Jean Alesi and Gerhard Berger have been developing Benetton's new car, but Berger admitted last week to slight disappointment with its present level of performance. Be that as it may, Williams and Benetton - the defending world champion constructor - have one advantage over their rivals: the Renault V10 engine that has been the class of the field for the past five seasons. There have been breakages in testing, but Renault's reliability has become a byword in race trim and the championship should be a three- way struggle between Hill, Alesi and Berger - if Benetton treat both drivers equally.
Last year was McLaren's worst since Ron Dennis took control for 1981, capped cruelly by Mika Hakkinen's accident in Adelaide. But almost miraculously the Finn has not only returned, but proved in testing that he is as good as he was.
The new MP4/11 looks like a red and white Williams, and goes like one too. Hakkinen and his team-mate David Coulthard will spur each other on, while Alain Prost's technical presence will be influential for McLaren. The question mark appears to hang over the reliability of the Mercedes- Benz V10, which looked fragile last week in Estoril.
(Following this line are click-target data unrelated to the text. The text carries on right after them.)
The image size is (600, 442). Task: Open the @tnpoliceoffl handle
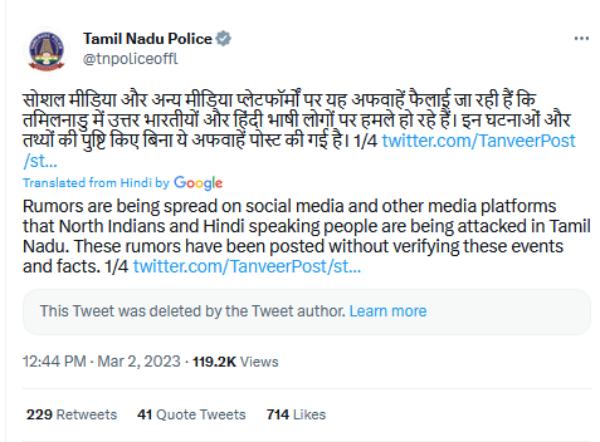[121, 60]
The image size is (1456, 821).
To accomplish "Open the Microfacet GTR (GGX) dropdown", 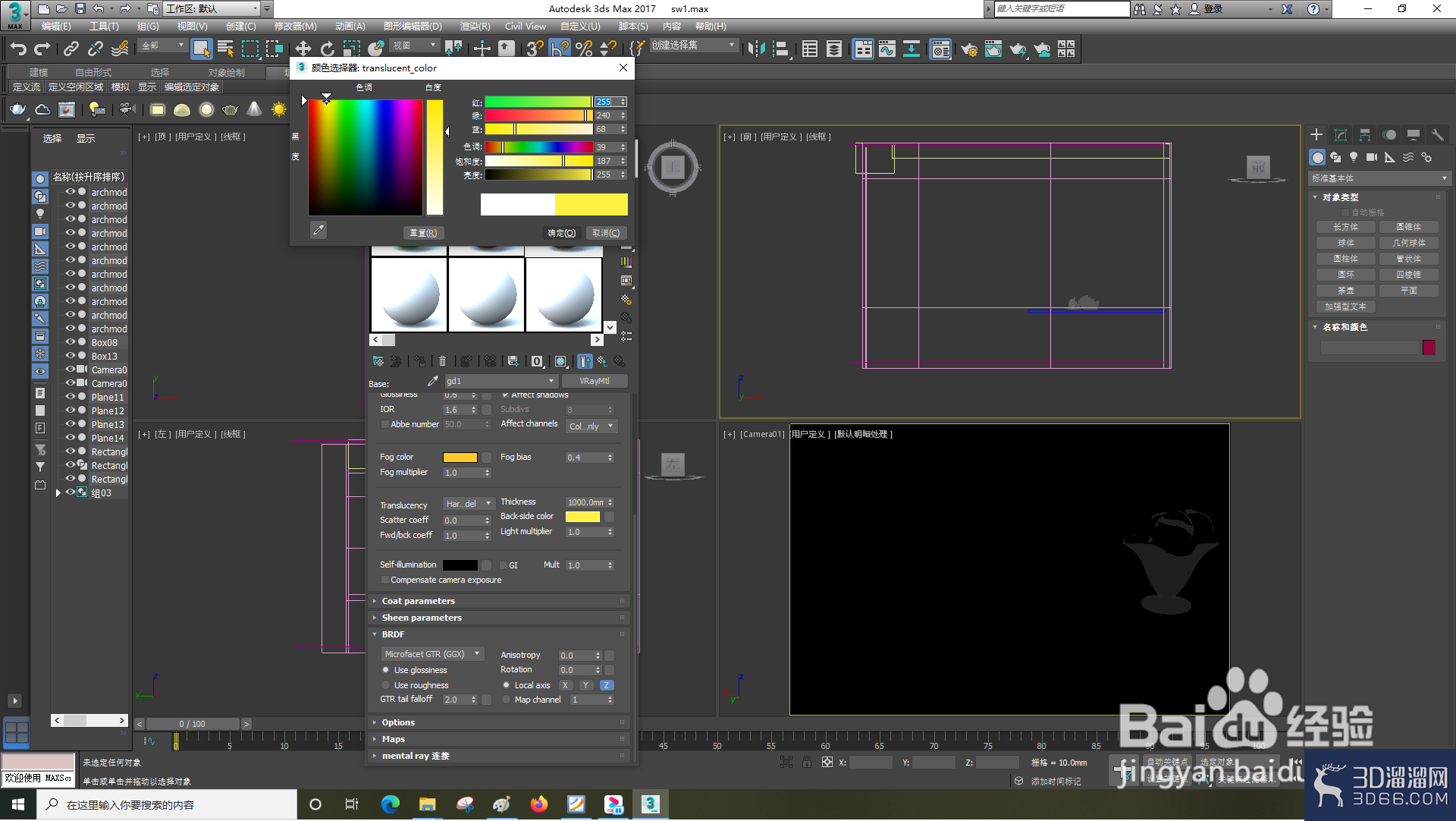I will (x=433, y=654).
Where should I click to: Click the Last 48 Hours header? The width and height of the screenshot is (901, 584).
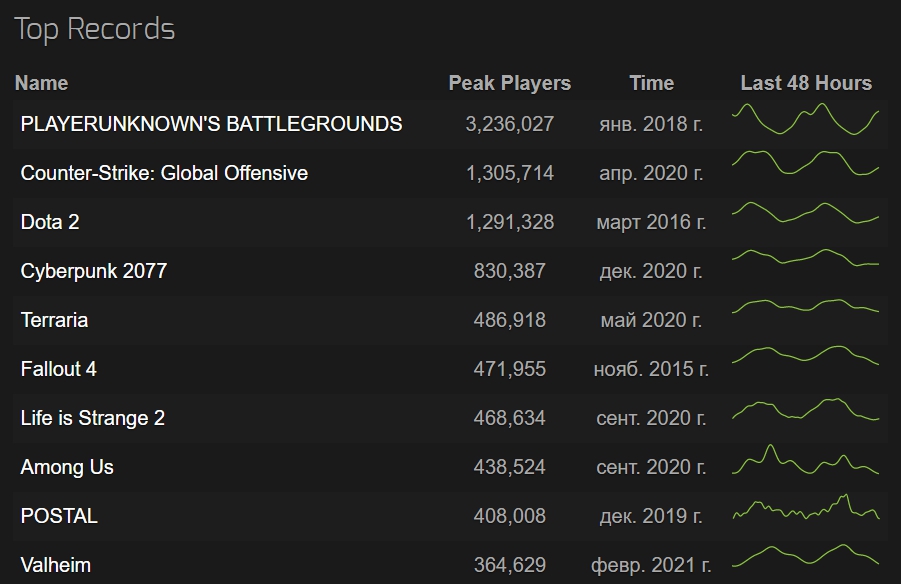point(806,83)
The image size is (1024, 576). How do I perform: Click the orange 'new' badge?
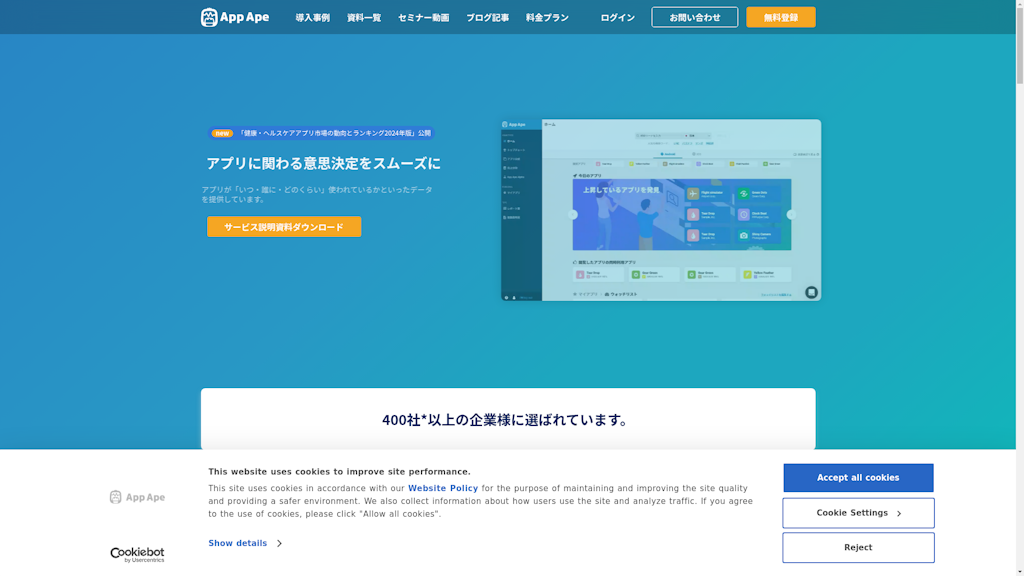pyautogui.click(x=222, y=133)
The other teams with their tails up are Jordan-Peugeot and Tyrrell-Yamaha. The former, very quick in testing with both Martin Brundle and Rubens Barrichello, will sport the new gold livery of Benson and Hedges by the time it arrives in Australia. But even the Irish media is sick of "Jordan shows promise" stories, and credibility demands that the team starts to shape up as a potential victor. At Tyrrell, Mika Salo is bubbling with enthusiasm for his new car, Eddie Irvine is a much-needed wild card at Ferrari, and the hard-chargers Frentzen and Johnny Herbert in the Ford- powered Saubers add further depth.
Recent reports that the FIA vice-president of marketing, Bernie Ecclestone, was attacked by a dog while in Las Vagas discussing a possible United States Grand Prix for 1997, triggered memories of a conversation last August, the gist of which was how ironic it was that he should be championing the cause of the IndyCar king and F1 newcomer Jacques Villeneuve. Ecclestone disliked Jacques' father, the legendary Ferrari racer Gilles, who died in qualifying for the Belgian GP at Zolder in 1982.
"It was the dog he kept in his motorhome, which snarled at you the moment the door was opened," Ecclestone said, explaining their mutual antipathy. When it was suggested he now knew how journalists felt when waiting for the door of his silver and grey motorhome to open, he replied: "Perhaps I should get a sign that says 'Never mind the dog, beware of the owner.'"
That day Ecclestone also expressed the wish that he could fall asleep and find that it was already 1996 when he awoke. Well, the new season has arrived at last and he can be happy with the strings he has pulled to get the right drivers in the right seats.
Hill starts favourite not only for Australia, but for the season, with luminaries such as Prost and Jackie Stewart tipping him for the title. But an opening victory for his team-mate Villeneuve, who has lookedquick, calculating and confident, would get the year off to a memorable start and make him the first rookie to achieve such an extraordinary feat since the late Giancarlo Baghetti rescued Ferrari in France back in 1961. Ecclestone won't be the only one wearing a big smile if the Canadian steals the establishment's thunder Down Under on a track unfamiliar to them all.